Stephen Pain
When I was studying at Herefordshire Art College I would often pop into the city cathedral and look at the medieval Mappa Mundi. This map is more of a “salvation geography” one which is not empirically correct but meant to symbolize the union of the spiritual realm and the earthly realm. Unlike our maps, the East was at the top of the map. At the centre was the spiritual and terrestrial capital of the Christian World, Jerusalem. In successive maps we find that new knowledge of the world thanks to explorers like Ferdinand Magellan and cartographers as Gerardus Mercator informed the artists, for these religious maps were above all works of art and meant to be read “spiritually.”
As the world became more known, then it was difficult to situate Paradise in a way that made sense. In the XVI century it was located at the source of the Nile. Nevertheless, there was enough belief in the old ways of looking at the world to justify the continuation of recognizable spiritual and mythical features – the science of cartography would have to wait a couple more centuries before it became more functional.
When you stand in front of the Mappa Mundi it pays to have read something about these maps and their symbolism. It is very similar to looking at an ordnance survey map and trying to figure out the code (legend) – I remember doing that in Northumberland on a school orienteering course: I looked at contours and the symbols as I tried to figure where was I?
(from Ordnance Survey Pdf)
Both the Mappa Mundi and ordnance survey map are representations of the world, ones that help us navigate it; however the former is also a representation of a faith, a belief system which reinforces the status quo of believer and her god. When you “read” a mappa mundi you are entering another space, another “world.” In some ways our world is full of mental bubbles or umwelts. On the personal level we have mental and motor maps that help us navigate and relate to our world, such as the one cognitive scientists talk about (cf: Tolman’s “mind map”). Then there are community maps, whereby we attach meaning and significance to topography that is local. There are the ordnance survey maps and of course Google Maps which are government and corporate representations of our environment.
When I was at school I remember the old atlas had Britain in a central position and it had still many countries in pink representing the nations in the British Commonwealth. Note this business of centring the world according to the nation. China quite literally means the “Middle Kingdom.” Each tribe or nation has its own geography. Sometimes this geography is stolen. I recollect a Sri Lankan friend telling that all his nation’s geography text books had been written by the colonialists. Once Ceylon became independent it recovered its geography and became Sri Lanka. Which is correct Florence, Florenz or Firenze? The Falkland Islands are called the Malvinas by Argentina. By naming you make a claim. Imperialism was all about naming, in the same way a dog marks its territory by urinating on a tree. When you look at the Hereford Mappa Mundi you will see a wealth of detail. One does time travelling as well as wandering about in space. Felicitas Schmieder has helped us understand the method of reading these mappae mundi in her article “Geographies of Salvation: How to Read Medieval Mappae Mundi.” Peregrinations (2018).

◆ **Data section**:
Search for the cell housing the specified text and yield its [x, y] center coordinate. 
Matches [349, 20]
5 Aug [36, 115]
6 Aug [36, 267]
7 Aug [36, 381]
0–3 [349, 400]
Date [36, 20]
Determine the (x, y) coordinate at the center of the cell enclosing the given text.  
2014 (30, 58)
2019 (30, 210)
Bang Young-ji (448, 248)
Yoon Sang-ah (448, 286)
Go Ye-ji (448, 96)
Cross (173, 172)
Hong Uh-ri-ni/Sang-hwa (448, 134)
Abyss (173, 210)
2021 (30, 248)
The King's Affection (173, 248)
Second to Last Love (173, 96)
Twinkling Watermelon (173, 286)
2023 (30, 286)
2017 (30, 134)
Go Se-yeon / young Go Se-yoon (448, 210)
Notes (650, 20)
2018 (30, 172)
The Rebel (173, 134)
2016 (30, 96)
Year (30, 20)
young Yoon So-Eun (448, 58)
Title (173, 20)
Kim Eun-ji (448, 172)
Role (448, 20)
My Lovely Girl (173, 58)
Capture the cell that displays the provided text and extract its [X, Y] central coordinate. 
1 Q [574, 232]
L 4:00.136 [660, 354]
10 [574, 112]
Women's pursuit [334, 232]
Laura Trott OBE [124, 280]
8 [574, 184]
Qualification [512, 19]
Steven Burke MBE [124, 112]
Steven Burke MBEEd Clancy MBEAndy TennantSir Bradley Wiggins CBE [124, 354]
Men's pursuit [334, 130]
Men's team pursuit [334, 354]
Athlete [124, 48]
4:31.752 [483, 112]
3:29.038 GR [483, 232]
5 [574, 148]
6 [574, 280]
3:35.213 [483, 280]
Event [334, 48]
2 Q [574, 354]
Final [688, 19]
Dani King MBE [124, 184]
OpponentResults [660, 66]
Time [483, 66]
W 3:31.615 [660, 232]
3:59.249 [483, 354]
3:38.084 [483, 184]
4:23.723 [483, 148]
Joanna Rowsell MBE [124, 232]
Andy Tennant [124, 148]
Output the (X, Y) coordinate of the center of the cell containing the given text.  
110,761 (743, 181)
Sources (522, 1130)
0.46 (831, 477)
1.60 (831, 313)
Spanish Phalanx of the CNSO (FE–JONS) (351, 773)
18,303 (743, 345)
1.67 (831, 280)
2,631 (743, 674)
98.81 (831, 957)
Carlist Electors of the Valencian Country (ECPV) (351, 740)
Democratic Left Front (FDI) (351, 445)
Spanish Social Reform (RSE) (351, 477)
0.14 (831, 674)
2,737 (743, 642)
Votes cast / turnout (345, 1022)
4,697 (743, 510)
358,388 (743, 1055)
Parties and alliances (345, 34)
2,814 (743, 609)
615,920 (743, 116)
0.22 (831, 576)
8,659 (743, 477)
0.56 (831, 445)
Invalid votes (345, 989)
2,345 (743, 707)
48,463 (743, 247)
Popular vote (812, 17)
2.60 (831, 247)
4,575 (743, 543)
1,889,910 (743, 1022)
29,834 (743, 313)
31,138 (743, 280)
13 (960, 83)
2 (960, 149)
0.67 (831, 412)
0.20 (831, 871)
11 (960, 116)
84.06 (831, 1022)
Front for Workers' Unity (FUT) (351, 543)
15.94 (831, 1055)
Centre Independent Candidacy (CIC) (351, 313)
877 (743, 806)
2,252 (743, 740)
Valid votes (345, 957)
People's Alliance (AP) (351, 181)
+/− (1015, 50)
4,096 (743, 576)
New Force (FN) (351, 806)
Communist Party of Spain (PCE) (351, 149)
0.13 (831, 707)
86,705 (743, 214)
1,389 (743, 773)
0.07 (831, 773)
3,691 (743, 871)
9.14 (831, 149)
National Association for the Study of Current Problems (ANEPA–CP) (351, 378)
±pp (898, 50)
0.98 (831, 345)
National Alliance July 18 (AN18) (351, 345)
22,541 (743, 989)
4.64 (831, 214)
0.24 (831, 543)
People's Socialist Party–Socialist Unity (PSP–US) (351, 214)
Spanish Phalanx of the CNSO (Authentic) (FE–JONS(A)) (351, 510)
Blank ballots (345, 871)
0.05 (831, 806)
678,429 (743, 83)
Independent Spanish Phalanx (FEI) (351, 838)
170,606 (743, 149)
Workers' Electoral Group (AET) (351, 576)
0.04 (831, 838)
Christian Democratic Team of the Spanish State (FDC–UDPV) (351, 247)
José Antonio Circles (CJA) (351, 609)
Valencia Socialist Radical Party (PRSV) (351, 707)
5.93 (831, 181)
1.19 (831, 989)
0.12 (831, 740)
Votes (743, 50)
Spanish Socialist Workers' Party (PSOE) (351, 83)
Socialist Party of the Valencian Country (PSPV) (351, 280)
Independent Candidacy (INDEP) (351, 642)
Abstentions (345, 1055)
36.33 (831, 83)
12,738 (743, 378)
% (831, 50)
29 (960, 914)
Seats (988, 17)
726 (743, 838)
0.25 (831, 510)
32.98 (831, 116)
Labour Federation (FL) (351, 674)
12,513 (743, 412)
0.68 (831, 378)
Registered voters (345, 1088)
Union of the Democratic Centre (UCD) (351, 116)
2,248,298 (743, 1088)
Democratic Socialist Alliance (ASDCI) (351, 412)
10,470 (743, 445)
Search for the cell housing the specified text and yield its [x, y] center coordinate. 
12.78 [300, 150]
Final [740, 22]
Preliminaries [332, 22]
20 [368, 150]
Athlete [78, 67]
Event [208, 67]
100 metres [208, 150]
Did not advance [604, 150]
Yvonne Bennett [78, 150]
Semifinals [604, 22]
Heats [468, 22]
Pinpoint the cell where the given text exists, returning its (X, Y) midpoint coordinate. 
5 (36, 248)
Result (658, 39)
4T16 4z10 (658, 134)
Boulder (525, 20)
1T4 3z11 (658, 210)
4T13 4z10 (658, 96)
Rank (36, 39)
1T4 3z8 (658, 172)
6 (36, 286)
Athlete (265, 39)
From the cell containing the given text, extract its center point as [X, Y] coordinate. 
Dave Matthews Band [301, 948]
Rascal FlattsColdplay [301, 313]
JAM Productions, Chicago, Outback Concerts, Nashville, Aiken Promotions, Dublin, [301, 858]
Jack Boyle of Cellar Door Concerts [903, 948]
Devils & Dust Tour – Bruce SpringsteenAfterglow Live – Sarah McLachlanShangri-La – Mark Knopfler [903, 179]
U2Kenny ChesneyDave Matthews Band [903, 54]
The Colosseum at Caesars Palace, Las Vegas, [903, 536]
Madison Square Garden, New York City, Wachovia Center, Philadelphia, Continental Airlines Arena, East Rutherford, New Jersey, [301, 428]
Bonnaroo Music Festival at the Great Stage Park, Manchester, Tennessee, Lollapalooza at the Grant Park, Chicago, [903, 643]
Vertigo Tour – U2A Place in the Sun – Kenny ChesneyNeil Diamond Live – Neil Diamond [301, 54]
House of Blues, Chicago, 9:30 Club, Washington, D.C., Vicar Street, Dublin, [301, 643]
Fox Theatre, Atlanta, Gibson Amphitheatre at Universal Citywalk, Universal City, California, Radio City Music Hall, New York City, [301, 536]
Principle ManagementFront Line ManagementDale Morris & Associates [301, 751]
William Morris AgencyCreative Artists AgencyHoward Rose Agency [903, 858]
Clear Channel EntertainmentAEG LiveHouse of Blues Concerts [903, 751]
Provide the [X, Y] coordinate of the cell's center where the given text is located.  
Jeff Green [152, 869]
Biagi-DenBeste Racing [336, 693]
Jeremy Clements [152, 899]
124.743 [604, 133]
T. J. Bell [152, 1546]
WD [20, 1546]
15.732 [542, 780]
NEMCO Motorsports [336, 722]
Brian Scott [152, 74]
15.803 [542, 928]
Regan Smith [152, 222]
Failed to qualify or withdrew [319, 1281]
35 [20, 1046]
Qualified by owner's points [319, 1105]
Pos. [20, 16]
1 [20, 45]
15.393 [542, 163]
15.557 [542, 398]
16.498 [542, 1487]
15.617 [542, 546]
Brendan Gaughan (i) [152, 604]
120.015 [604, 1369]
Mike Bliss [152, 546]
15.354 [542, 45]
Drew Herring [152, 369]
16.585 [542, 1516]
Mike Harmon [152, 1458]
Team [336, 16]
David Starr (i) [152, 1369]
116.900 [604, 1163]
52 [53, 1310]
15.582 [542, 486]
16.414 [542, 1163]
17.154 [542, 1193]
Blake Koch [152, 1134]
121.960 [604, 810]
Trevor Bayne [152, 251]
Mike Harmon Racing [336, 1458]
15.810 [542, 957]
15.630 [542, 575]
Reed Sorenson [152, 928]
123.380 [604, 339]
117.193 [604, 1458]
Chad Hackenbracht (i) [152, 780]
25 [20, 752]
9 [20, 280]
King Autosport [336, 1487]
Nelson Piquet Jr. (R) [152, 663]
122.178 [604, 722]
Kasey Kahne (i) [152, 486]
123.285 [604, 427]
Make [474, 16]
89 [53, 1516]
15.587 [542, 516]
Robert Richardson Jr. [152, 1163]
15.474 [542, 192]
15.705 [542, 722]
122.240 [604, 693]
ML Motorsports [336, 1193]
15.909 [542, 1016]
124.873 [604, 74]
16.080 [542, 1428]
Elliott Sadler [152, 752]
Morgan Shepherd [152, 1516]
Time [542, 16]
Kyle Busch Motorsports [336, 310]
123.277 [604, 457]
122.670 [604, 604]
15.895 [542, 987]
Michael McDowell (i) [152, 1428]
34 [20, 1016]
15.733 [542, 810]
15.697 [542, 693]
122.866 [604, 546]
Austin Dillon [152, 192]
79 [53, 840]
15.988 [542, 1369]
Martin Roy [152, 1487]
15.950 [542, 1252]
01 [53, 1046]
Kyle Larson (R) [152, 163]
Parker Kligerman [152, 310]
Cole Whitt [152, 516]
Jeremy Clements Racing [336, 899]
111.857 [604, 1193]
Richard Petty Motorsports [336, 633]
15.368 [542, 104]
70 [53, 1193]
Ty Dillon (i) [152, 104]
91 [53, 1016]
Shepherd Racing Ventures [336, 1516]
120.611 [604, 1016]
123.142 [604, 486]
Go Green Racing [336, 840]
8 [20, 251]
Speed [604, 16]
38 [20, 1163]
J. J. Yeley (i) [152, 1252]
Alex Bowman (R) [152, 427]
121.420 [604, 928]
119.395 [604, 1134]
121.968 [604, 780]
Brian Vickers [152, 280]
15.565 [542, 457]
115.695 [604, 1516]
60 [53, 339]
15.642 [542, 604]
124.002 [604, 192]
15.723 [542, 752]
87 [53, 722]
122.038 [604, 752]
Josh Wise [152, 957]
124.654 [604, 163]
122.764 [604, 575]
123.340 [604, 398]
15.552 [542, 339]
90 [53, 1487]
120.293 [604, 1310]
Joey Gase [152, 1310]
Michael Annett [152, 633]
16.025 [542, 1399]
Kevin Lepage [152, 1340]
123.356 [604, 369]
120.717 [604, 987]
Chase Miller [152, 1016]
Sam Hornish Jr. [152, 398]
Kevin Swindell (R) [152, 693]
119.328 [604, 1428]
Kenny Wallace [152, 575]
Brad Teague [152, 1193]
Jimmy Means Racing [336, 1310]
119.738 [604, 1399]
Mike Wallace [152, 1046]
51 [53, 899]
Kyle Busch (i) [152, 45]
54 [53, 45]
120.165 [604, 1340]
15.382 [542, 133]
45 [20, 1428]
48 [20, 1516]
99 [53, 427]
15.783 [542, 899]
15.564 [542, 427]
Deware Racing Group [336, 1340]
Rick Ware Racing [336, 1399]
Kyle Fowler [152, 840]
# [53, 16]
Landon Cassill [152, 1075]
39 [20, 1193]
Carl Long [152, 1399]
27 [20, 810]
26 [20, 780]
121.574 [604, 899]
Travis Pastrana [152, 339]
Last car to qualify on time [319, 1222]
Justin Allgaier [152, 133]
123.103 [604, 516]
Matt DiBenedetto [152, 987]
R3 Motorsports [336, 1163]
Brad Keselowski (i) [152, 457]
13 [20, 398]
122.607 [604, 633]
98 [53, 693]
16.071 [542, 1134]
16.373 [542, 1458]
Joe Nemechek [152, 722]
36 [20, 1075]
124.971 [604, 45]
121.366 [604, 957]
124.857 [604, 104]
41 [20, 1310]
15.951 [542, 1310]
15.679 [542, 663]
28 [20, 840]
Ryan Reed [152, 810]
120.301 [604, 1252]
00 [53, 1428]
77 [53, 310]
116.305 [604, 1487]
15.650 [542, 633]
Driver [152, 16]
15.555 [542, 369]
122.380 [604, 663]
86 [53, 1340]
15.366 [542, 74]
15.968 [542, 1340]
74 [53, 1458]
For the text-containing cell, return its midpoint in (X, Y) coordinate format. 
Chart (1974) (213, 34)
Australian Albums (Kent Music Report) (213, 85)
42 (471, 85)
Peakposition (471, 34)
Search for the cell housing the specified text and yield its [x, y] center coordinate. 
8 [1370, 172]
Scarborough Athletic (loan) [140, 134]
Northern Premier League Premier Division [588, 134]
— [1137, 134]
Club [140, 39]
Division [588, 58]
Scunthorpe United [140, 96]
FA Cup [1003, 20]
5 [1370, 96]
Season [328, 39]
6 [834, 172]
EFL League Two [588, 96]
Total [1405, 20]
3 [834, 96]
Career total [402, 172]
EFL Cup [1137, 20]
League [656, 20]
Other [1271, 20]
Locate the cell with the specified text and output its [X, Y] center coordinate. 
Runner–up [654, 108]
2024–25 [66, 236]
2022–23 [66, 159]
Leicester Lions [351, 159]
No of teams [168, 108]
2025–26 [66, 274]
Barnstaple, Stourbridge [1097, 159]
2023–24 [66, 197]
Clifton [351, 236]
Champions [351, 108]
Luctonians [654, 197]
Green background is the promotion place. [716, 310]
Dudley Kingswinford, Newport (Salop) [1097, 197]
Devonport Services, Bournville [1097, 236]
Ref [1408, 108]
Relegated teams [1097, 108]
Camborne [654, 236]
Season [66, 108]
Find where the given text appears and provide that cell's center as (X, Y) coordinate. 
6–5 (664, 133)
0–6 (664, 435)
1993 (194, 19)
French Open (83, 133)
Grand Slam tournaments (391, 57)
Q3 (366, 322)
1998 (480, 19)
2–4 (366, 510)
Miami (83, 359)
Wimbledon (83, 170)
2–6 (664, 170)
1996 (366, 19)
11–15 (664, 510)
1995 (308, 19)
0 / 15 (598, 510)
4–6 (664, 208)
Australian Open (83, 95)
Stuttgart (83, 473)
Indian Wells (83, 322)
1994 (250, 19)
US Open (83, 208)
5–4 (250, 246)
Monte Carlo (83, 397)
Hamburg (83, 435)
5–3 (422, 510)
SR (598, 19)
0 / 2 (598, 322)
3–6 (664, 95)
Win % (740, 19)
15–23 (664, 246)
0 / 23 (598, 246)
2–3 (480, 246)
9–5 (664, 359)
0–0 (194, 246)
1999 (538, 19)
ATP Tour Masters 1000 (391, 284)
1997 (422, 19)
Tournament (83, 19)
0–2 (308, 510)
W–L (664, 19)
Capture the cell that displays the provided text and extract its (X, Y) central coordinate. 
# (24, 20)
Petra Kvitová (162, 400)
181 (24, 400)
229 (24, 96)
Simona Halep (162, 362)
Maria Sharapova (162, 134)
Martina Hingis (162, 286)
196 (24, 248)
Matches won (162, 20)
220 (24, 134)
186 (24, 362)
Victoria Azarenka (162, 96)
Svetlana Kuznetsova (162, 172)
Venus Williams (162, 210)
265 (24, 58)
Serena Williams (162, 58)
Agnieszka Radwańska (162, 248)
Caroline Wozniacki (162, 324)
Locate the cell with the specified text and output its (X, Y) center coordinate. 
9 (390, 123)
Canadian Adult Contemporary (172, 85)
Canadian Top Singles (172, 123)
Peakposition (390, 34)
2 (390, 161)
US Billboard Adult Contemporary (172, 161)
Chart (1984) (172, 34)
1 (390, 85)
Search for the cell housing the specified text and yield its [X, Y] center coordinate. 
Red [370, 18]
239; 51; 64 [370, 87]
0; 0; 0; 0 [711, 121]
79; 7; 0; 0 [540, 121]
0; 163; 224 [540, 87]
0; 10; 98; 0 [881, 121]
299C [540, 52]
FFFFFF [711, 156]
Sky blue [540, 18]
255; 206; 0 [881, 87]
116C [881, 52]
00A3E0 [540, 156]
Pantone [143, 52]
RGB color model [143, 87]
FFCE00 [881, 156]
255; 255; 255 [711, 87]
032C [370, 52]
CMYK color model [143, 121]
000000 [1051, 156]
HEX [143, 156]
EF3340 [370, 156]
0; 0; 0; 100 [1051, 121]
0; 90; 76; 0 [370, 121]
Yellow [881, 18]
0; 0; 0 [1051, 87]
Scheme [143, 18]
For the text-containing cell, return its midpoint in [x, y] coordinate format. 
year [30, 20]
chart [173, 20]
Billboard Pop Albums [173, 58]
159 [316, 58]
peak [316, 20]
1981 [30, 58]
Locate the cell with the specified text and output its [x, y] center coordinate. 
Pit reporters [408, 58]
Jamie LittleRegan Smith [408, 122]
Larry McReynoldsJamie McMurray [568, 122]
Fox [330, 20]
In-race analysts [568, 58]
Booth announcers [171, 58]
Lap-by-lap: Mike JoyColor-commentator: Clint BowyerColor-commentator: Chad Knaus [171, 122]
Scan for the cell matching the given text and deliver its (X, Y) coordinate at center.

◆ **Parts of the exercise**:
1 > In the essay on the Mappa Mundi, where was Paradise located in the sixteenth century?
2 > Set down, word for word, the passage of the essay on the Mappa Mundi that begins at the words "Both the Mappa" and stops after the words "of our environment.".

◆ **The answers**:
1 > At the source of the Nile.

2 >
Both the Mappa Mundi and ordnance survey map are representations of the world, ones that help us navigate it; however the former is also a representation of a faith, a belief system which reinforces the status quo of believer and her god. When you “read” a mappa mundi you are entering another space, another “world.” In some ways our world is full of mental bubbles or umwelts. On the personal level we have mental and motor maps that help us navigate and relate to our world, such as the one cognitive scientists talk about (cf: Tolman’s “mind map”). Then there are community maps, whereby we attach meaning and significance to topography that is local. There are the ordnance survey maps and of course Google Maps which are government and corporate representations of our environment.